I worked on the Big Laser last night after the meeting as it was reported on the mailing list casually as not quite working right.

The air nozzle (Aluminum cylinder after the lens) was not installed and the air blowoff was taped onto the lens area with blue tape! Luckily I found the nozzle and the thumbscrew and reinstalled it. The air nozzle is needed to direct the smoke/debris away from the lens.

The bed was very misaligned. When the bed was raised so one corner was raised to the “zero” position (aligned with the machine surface the rails are bolted to) the opposite corner was at least 10mm below the surface. This usually happens because something gets stuck between the bed and the edge of the machine while the bed is being raised. This can also happen if the bed is crashed into the laser nozzle. The belt(s) that drive the four lead screws that raise and lower the bed will skip a tooth (or more) if things jam up. This is usually a pretty noisy event and can severely damage the mechanism.

Good news: I was able to reset everything and the test cuts at all four corners of the bed seemed to be OK.

Bad news: Whoever crashed and modified the laser didn’t use the broken@hive13.org email to report the crash.

We all have things happen while we are using the equipment. If you can’t fix it, please report it (broken@hive13.org) and leave a note on the equipment that it may be messed up. Leaving the equipment jacked up is not OK. Next time we may create a “Wanted for abusing equipment” poster from the camera feeds. :flushed:

Thanks for getting it back up and running!

Just now seeing this Brad. Not sure about the crash.
I did take the cylinder off as it's still not aligned with the aperture of the cylinder. I left it off because Daniel M. Was also there and wanted to get a cut done but couldn't before I got there as he wasn't aware the laser had been hitting the cylinder.
So like I said, i took it off and left it off so he could finish his cut. I told him how to put it back on when he was finished. Not sure what happened with that as I left when my cut was done.

I popped in the evening to cut a small run took about 3 minutes and the same problem is still going on. The laser is coming through the lens and hitting the cylinder aperture hole somewhere. After the 3 minute cut the cylinder was too hot to touch. YIKES!
I'm not sure what needs to be done.but I'm worried about someone using the laser for an extended period of time and it getting extremely hot.

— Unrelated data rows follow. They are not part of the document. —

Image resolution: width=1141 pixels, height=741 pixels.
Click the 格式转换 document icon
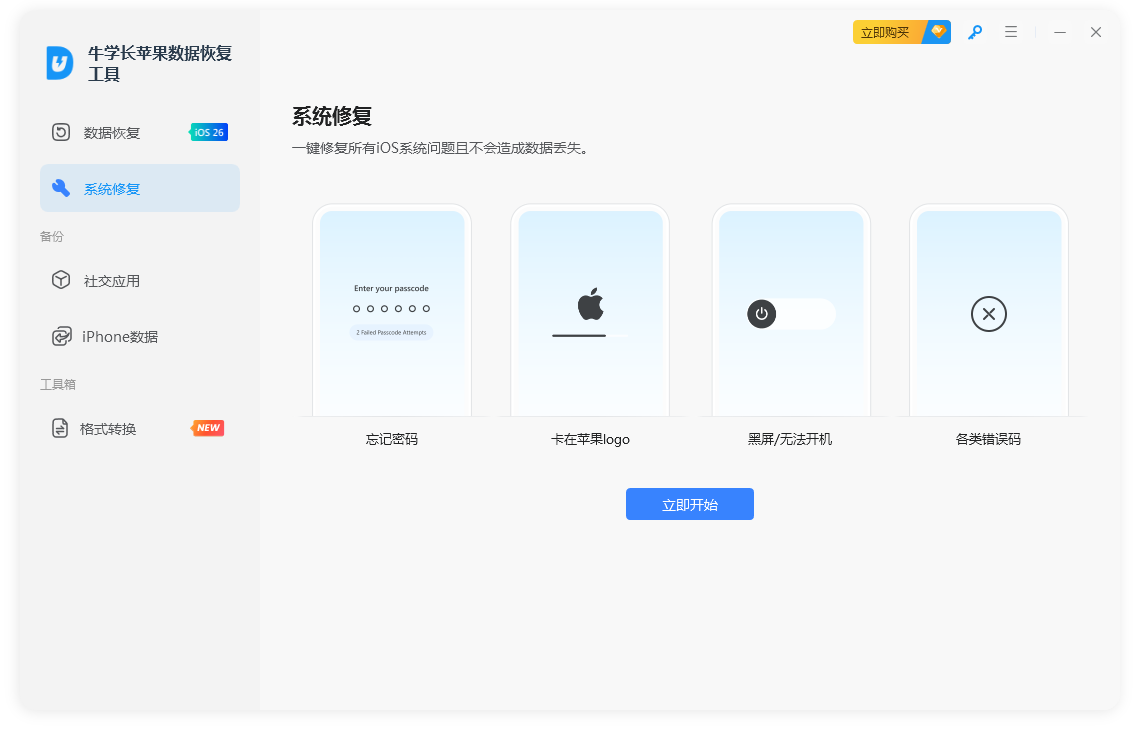coord(61,428)
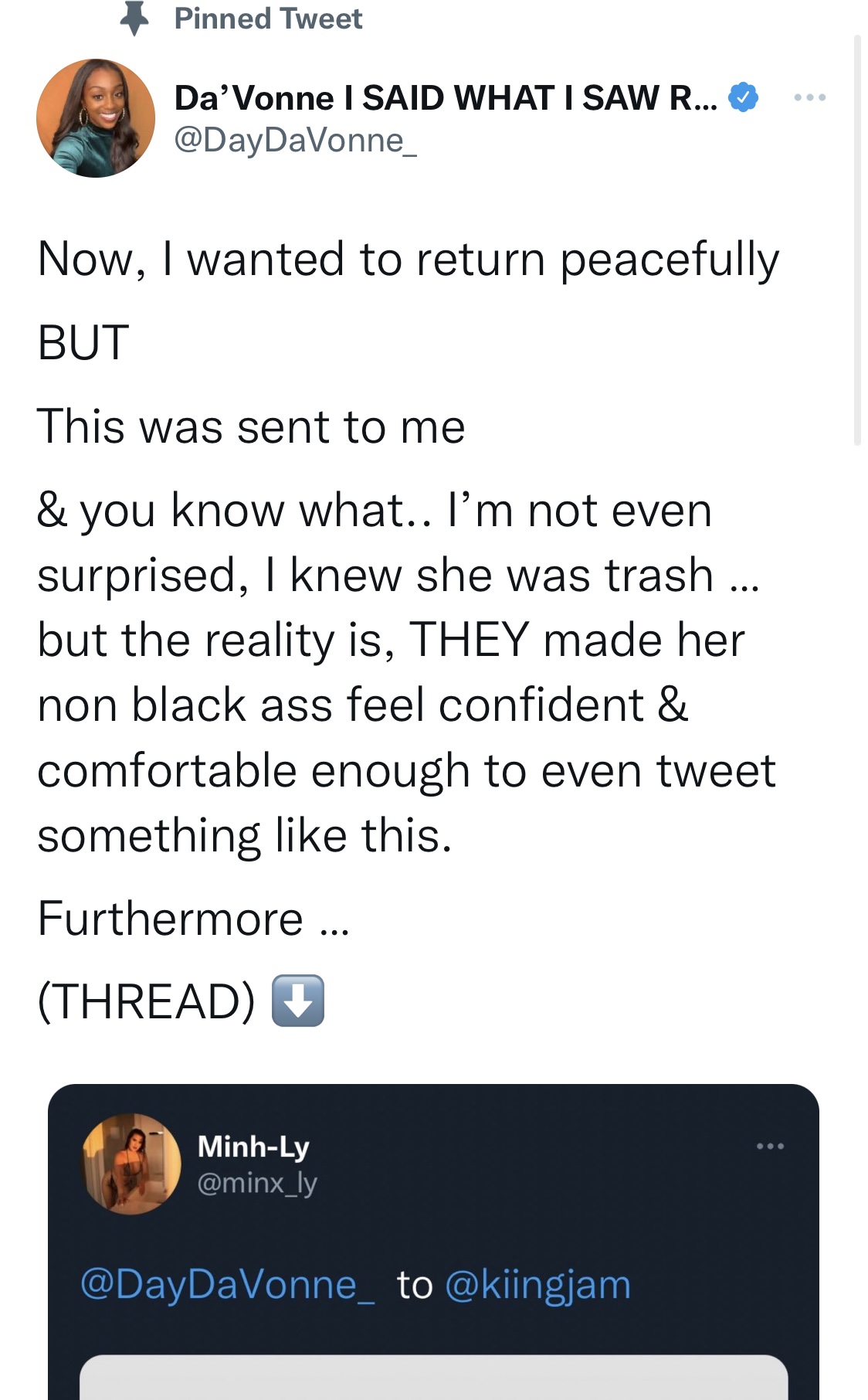868x1400 pixels.
Task: Open the quoted tweet's three-dot menu
Action: (770, 1146)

Let me know what you think.

Paul,

Thanks for the update.
Sounds like the final laser aperture is misaligned with the beam path. I’ll take a look at it this weekend. When I tested it, things were fine. Perhaps it is loosening up and periodically clipping the beam. The mounting is not the best (single brass thumbscrew). It may be just on the edge of the beam and after a few bounces it gets hit, heated up, and then things get worse. We can enlarge the final aperture a bit and check the surface alignment.

I’d like to ask that you do the (broken@hive13.org) next time it acts up. That creates a dedicated ticket and flags it for repair.

Good times,

Brad

For what it is worth I was cutting with the laser continuously for HOURS on Wednesday night with no issues. if the cylinder was getting hot (admittedly I didn't test it) it would have simply melted with how long I was running it.

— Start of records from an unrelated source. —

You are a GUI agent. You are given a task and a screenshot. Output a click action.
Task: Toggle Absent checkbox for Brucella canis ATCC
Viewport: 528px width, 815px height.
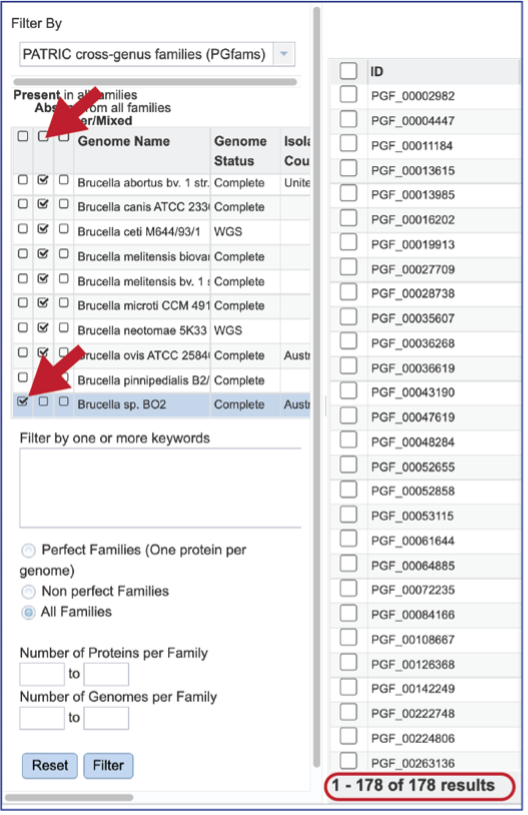[43, 204]
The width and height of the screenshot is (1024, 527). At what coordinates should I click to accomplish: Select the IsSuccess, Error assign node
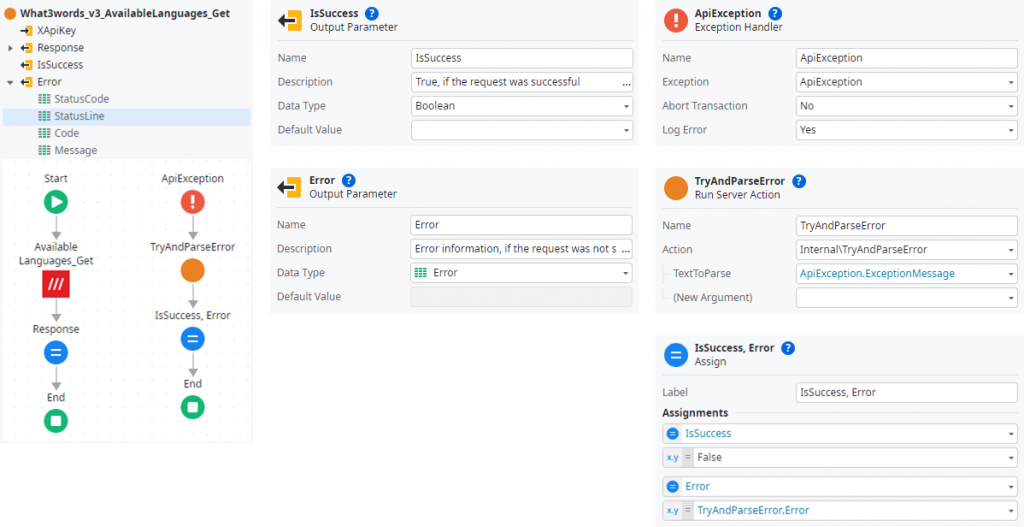coord(193,339)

heh, there is no amount of time you could point our laser at aluminum to make it melt…

The hole in that aluminum part is purely to accelerate the assist air into the cut right? enlarging it would simply reduce the assist air velocity?

unless there is a consequence I am missing, seems like that would be an easy fix.

The air hole size was a trade off experiment. With a well aligned beam it’s fine. If the beam is not centered you get an eclipse.

One certainty is that it is easy to make a hole larger not so easy to align. The issue being no matter how large you make the hole the beam can still be misaligned and eclipsed.

A case can be made for a little larger hole. But the real key is maintaining axial alignment.

Further rational discussion is required.

I agree.

I’ll try some testing this weekend. Maybe put some paper on the end of the nozzle and see how the beam is aligned relative to the exit hole. The alignment/mounting system for the nozzle is not the most robust. I wonder if it is shifting during operation?
Perhaps a small groove for the thumbscrew to seat into, along with an additional thumbscrew? Maybe get away from thumbscrews altogether?